2021年7月25日から17隻の船で運航再開することを発表しました。ヨーロッパ、カリブ海、つい最近の発表したアラスカなどでの運行となります。以下抜粋します。

●2021年7月25日~ 
アテネ(ピレウス)発着ギリシャクルーズ
「ノルウェージャン ジェイド」

●2021年8月7日~ 
シアトル発着アラスカクルーズ
「ノルウェージャン ブリス」

●2021年8月7日
プンタカナ(ラロマーナ/ドミニカ共和国)発着東カリブ海クルーズ
「ノルウェージャン ジェム」

●2021年9月5日~
バルセロナ発着西地中海クルーズ
「ノルウェージャン エピック」

●2021年9月13日~
ローマ(チビタベキア)発着イタリアクルーズ
「ノルウェージャン ゲッタウェイ」

――この運航停止期間はNCLにとってどんな期間でしたか。パンデミック前からの変化を教えてください。

運航の一時停止を利用し、クルーズ船の刷新を含む、ビジネスのすべてにわたり革新をはかりました。客船の改装には多くの投資を行いました。「ノルウェージャン エピック」は2020年後半のドライドックで、上級客室専用エリア「ザ・ヘブン」のすべてのスイート客室とパブリックエリアの大々的な改装をしました。

加えて既存の飲料の分野を強化するという取り組みを行なっており、メニューをさらに改善しました。

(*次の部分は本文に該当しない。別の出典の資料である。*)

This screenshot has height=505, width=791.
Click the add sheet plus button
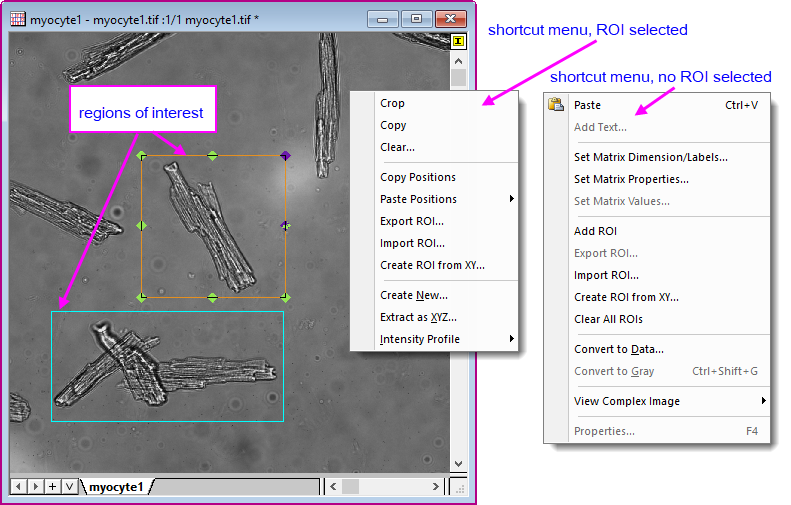[x=52, y=486]
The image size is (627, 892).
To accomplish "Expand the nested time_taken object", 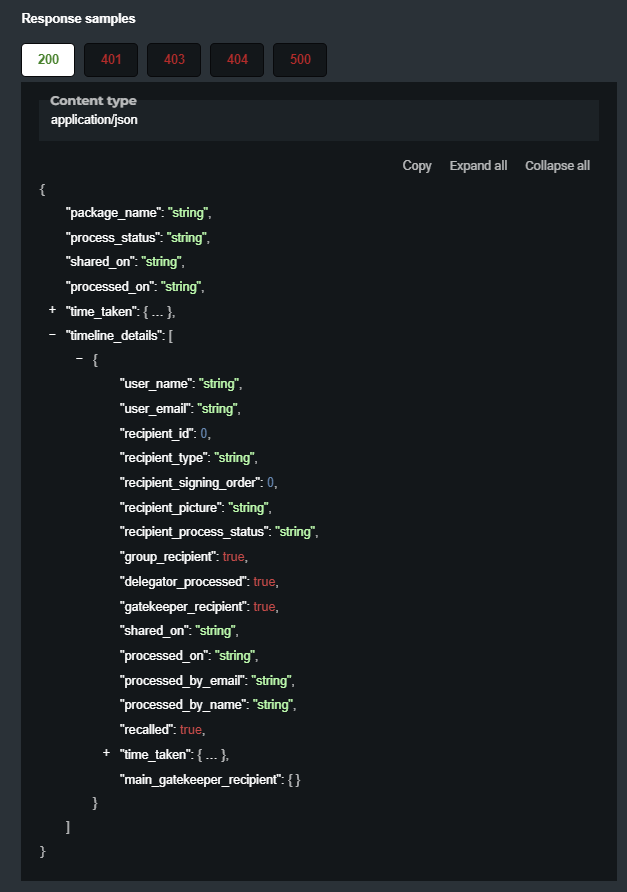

以下の動画『EMBARK – The Series』では、17隻の船を運航再開に導くため、数多くのスタッフとクルーが過去12ヶ月間をどのように過ごしてきたかをご覧いただけます。
https://nclembark.com/

加えて新造船「ノルウェージャン プリマ」を発表したことを大変誇りに思います。新しいクラスの6隻の中で最初となるクルーズ船で、現在イタリアで建造されており、2022年に完成予定です。

●新造船「ノルウェージャン プリマ」について教えてください。

2022年から2027年、6隻配船予定のプリマクラスの第1船になります。イタリアの造船所フィンカンティエリのマルゲーラ造船所で建造されています。

船体のアートはイタリアのストリートアーティスト、マニュエル・ディ・リタ(通称:ピータ)によるもの。NCL保有船では初めて、船の前方上部までを覆っています。船内のレストラン、客室、パブリックエリアのコンセプトデザインは、イタリア人デザイナーのピエロ・リッソーニをはじめ、建築集団ロックウェル・グループ、SMCデザイン、スウェーデンのティルバーグ・デザイン、YSAデザイン、マイアミベースのスタジオ・ダドなど、いずれも国際的に活躍する建築家らによるものです。

スイートルームで13のカテゴリーがあるのは洋上最多で、多くの客室でブランド史上最大のサイズを確保しています。海とのつながり感じられる屋外デッキスペースも過去最大規模で、プールデッキの総面積はNCLの他のどの船よりも広く、複数のインフィニティプールや広大な屋外ウォークウェイを備えています。屋外で食事を楽しむスペースも多数あります。